> _Work required_: Pull every line containing the string "resolution" out of the records below and copy each one unchanged.

> _Records supplied_:
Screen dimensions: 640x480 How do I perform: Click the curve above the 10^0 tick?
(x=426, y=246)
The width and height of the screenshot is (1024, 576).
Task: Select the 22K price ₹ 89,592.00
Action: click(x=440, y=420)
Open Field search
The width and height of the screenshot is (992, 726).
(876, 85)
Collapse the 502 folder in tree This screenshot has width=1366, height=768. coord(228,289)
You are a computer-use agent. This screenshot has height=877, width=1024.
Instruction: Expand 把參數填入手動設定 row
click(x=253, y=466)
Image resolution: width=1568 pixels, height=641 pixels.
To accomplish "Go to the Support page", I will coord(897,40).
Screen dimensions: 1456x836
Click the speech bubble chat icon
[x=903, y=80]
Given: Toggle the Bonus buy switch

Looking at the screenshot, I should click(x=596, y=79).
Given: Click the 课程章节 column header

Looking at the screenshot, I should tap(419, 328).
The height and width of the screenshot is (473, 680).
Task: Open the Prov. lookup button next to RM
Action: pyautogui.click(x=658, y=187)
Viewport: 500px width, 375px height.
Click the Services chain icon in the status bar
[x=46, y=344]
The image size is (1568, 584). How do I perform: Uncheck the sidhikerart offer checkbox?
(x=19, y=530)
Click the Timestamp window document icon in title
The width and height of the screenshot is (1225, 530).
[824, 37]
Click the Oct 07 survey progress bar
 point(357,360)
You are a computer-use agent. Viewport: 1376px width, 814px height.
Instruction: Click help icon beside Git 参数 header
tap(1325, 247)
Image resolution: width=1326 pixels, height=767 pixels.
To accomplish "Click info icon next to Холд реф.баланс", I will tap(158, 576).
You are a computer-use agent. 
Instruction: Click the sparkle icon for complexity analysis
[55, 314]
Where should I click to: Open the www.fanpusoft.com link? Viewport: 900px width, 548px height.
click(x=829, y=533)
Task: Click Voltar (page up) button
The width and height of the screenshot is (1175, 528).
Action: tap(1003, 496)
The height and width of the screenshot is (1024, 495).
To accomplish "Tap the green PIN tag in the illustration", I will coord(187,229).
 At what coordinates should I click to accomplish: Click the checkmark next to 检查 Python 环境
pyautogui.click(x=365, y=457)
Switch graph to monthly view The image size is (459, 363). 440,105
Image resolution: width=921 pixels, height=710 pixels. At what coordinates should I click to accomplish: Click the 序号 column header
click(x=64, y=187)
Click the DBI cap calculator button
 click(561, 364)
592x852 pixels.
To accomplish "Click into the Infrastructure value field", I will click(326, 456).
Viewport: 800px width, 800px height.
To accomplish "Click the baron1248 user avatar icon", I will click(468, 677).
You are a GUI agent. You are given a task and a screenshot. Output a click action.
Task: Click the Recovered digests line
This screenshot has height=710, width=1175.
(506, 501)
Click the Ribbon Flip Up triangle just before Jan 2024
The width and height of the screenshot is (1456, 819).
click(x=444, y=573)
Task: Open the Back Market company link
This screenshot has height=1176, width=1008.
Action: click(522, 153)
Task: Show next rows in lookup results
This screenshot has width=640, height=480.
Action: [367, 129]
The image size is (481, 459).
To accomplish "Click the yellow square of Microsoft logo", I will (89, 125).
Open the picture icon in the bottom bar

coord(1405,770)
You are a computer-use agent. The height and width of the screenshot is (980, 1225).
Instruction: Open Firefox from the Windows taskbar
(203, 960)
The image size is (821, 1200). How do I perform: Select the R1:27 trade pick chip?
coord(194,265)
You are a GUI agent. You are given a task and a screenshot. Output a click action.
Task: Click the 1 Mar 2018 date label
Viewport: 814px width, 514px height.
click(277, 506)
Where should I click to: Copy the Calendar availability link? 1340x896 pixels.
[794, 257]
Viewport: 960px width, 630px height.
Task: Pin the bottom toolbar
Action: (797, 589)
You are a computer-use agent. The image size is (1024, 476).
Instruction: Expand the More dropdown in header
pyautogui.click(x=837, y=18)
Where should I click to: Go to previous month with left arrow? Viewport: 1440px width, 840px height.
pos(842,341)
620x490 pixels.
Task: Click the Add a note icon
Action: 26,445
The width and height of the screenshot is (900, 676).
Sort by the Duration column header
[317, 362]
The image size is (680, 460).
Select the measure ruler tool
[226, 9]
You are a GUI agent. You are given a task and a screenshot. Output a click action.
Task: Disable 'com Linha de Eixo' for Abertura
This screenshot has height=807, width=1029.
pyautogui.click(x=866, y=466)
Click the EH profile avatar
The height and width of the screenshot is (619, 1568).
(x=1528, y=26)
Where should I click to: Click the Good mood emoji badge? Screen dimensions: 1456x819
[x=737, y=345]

> _Result of this task_:
Image resolution: width=1568 pixels, height=641 pixels.
Image resolution: width=1326 pixels, height=767 pixels.
Image resolution: width=921 pixels, height=710 pixels. At what coordinates should I click to accomplish: Click the 序号 column header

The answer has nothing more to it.